La Figlia Che Piange said...

Very disturbing. And true.

Poorna Banerjee said...

amazing!

Lonely Feet said...

Dear Rimidi

A few more thoughts about CSA:

There are things that I would have liked mentioned in the article, if finally the child as a grown up adult speaks out, she gets branded as hallucinatory, into drugs, too much eduation messed up with her head...so on and so forth.

Not only that suddenly she remains no more the victim, but in a sad turn of events, becomes the 'täter' or the perpetrator of family unhappiness, breakups and taking peace away from other people.

She even has to face questions like why now she wants to speak about it? It happens to everybody (I'm afriad I do not want to know the 'real'statistics - if that is available, of CSA in indian soceity) and if other people can get along with life and not be so dysfuctional why should she. She is repeatedly asked for explanations!

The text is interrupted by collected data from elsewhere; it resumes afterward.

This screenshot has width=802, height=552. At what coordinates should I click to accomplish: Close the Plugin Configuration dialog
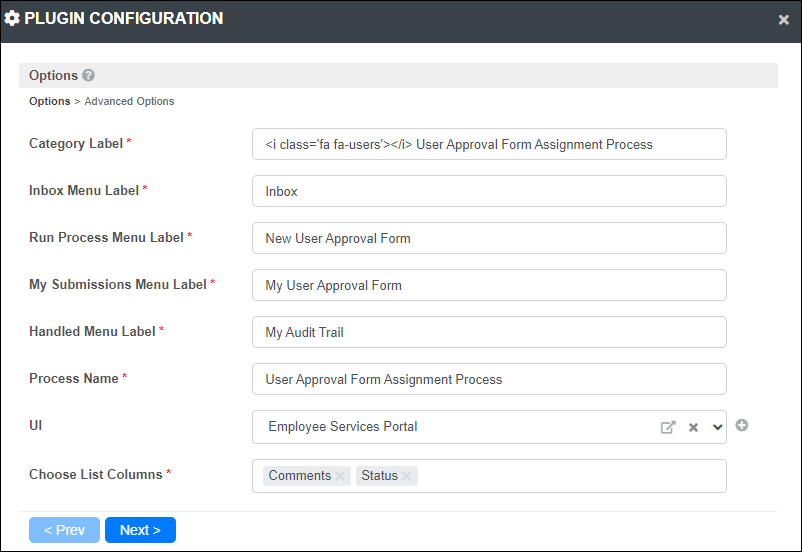(x=784, y=20)
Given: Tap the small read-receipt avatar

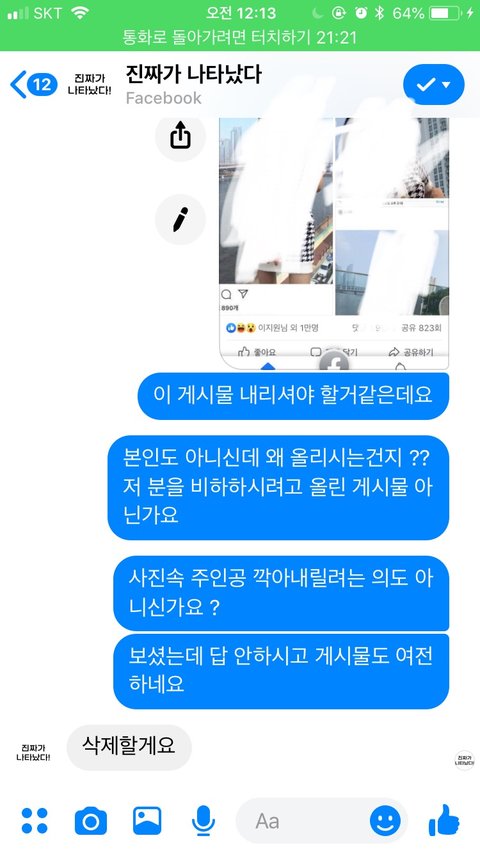Looking at the screenshot, I should pos(464,760).
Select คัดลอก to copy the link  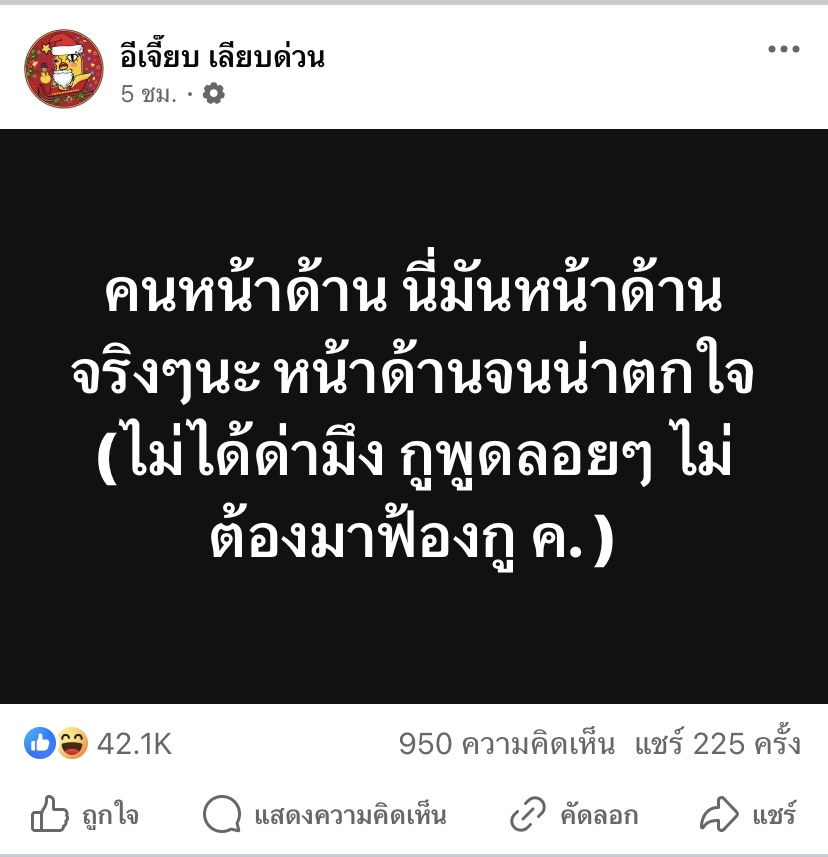[x=599, y=815]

I speak from a recent incident I witnessed. Saddest was, people beleived her, as if it was the most plausible thing, but they all asked her why now she wants to talk about it, and it was egoistic of her to do so, and why she couldnt keep shut. I think, we in India can take it in our stride to have victims in the family, but cannot come clear with te fact that the same family can house a perpetrator. Infact having a silent victim somehow adds a certain melodrama that people can immolate.

but nobody even wants to hear if one were to speak out.